- Origin: Mexico City, Mexico
- Genres: House, electro, rock
- Years active: 2000–present
- Labels: Discos Konfort
- Members: Jorge Govea
- Website: wakal.com

= Wakal =

Wakal (Spanish: Huacal) is a Mexican electronic music project by Jorge Govea. He is a Mexican musician currently living and working in Paris, France, who was a founding member of the independent record label, Discos Konfort. His first album revealed the way he mixed field recording (sounds of the streets), and popular melodies with dancefloor / electro / rock rhythms.

==History==
His album Pop Street Sound (2003) mixes Mexico City's street sounds, people's voices, and atmospheres with house, drum and bass and trip hop rhythms. It is dedicated to the people who work in the streets, such as hawkers, musicians, street comedians among others. The themes are inspired by public disorder and urban everyday life.
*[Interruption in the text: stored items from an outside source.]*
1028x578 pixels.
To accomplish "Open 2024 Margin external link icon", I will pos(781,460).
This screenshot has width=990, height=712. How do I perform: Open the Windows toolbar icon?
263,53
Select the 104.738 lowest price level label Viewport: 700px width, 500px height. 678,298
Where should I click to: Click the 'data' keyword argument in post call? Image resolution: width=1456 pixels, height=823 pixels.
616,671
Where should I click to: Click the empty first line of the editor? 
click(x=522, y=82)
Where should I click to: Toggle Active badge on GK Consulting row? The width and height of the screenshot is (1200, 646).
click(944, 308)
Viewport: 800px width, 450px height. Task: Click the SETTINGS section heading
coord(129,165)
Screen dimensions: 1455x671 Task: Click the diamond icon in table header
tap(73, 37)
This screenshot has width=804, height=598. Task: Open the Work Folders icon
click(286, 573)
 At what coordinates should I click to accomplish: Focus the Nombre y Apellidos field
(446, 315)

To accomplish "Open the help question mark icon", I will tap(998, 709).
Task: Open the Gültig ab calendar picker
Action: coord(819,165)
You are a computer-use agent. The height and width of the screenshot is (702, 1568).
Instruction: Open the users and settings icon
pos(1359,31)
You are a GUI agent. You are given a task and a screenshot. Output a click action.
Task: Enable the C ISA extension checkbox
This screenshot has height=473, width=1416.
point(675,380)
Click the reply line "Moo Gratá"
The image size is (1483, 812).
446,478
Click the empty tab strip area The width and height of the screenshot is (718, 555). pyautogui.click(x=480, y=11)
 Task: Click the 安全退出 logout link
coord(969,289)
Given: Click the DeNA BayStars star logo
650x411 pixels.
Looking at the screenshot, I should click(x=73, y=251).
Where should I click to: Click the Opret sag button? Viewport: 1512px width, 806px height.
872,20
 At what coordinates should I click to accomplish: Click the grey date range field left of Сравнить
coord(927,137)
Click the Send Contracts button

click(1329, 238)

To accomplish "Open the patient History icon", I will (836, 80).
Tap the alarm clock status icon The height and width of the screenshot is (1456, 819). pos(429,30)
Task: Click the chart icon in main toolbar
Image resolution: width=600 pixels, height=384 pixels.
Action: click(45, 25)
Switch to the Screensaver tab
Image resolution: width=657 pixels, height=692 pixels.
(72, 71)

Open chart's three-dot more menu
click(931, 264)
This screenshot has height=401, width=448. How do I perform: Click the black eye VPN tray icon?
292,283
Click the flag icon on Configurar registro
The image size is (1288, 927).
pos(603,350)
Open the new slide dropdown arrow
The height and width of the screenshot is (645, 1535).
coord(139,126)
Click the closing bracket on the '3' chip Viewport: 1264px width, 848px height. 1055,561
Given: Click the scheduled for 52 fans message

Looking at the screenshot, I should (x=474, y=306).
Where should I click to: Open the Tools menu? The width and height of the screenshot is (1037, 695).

The album cover shows a "bici-taxi", an example of all the different characters of that big city.

In 2004, the EP Remixes Paisano was published in Europe. This material includes remixes by Mexican artists from the experimental scene. The tracks are inspired by documents and official procedures needed to cross a physical border. These borders are somehow being overcome by telecommunications, and several labels (Netlabel) edit and distribute free music under Creative Commons rules. Remixes Paisano represents friendship between people of the same origin in internet times.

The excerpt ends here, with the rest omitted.